4

I have written a device driver kext for a hot-plug SCSI device, based somewhat on Wagerlabs code (using a driver-user client-application model) and everything works. The only remaining concern is that the driver appears not to be consistently freed, especially if the application crashes. For example, when I try to unload the kext, even with the device disconnected and the application closed, there are still outstanding instances of the driver and user client (with the driver generally outnumbering the user client).

I have logging in the driver functions like free(), and when I shut down the computer, I can see these being executed, so the instances can obviously still be terminated. What is the "right" way to ensure the driver instance is terminated and freed, even if the host application crashes, terminates improperly or things generally don't go to plan?

Inductiveload
  • 6,094
  • 4
  • 29
  • 55

1 Answers1

5

If you've got user client class instances when no user client app is running, then you're definitely retaining the user client instances more often than you're releasing them. For example, you might be keeping a retained reference to client instances in the main driver class. In your user client class's stop() method, make sure to remove that client instance from the driver.
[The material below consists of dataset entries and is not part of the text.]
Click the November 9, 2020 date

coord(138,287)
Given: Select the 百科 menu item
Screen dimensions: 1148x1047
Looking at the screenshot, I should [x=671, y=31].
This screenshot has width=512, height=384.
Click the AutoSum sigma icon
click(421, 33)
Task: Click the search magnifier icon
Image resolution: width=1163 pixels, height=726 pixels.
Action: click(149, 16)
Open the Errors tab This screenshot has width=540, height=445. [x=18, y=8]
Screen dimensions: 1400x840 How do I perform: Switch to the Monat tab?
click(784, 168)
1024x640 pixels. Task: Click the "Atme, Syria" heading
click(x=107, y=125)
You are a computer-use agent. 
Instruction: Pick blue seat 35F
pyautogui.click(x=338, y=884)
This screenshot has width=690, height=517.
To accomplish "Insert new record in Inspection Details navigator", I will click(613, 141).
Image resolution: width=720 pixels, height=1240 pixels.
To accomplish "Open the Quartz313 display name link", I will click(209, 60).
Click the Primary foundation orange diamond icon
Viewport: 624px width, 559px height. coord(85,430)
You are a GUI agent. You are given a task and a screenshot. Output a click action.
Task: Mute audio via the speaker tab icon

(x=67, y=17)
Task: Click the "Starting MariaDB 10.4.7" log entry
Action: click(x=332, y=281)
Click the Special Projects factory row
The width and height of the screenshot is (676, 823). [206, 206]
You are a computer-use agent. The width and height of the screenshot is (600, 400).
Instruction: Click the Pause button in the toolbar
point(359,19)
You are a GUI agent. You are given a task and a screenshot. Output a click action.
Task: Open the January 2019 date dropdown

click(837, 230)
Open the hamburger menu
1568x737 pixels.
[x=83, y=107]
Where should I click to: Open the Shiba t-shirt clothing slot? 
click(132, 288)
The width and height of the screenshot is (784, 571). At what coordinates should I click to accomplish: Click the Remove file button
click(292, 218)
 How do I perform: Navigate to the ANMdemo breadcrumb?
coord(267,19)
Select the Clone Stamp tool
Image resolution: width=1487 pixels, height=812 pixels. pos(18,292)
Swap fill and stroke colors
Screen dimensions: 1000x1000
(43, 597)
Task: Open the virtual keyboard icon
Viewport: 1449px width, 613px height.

Another thing to watch out for: make sure you call superclass implementations from your overridden versions of the built-in IOService methods such as stop(), free() etc. Not doing so will usually put the IO Kit into an inconsistent state.

Finally, a useful technique for debugging retain leaks in I/O Kit drivers, is to actually log the retains and releases by overriding the methods with logging versions:

void MyClass::taggedRetain(const void* tag) const
{
    OSReportWithBacktrace(
        "MyClass" CLASS_OBJECT_FORMAT_STRING "::taggedRetain(tag=%p)\n", CLASS_OBJECT_FORMAT(this), tag);
    IOService::taggedRetain(tag);
}
void MyClass::taggedRelease(const void * tag) const
{
    OSReportWithBacktrace(
        "MyClass" CLASS_OBJECT_FORMAT_STRING "::taggedRelease(tag=%p)\n", CLASS_OBJECT_FORMAT(this), tag);
    int count = getRetainCount();
    IOService::taggedRelease(tag);
    if (count == 1)
        printf(
            "MyClass::taggedRelease(tag=%p) final done\n", tag);
    else
        printf(
            "MyClass" CLASS_OBJECT_FORMAT_STRING "::taggedRelease(tag=%p) done\n", CLASS_OBJECT_FORMAT(this), tag);
}

The macros in this code are defined in a header as follows:

#define CLASS_OBJECT_FORMAT_STRING "[%s@%p:%dx]"
#define CLASS_OBJECT_FORMAT(obj) myClassName(obj), obj, myRefCount(obj)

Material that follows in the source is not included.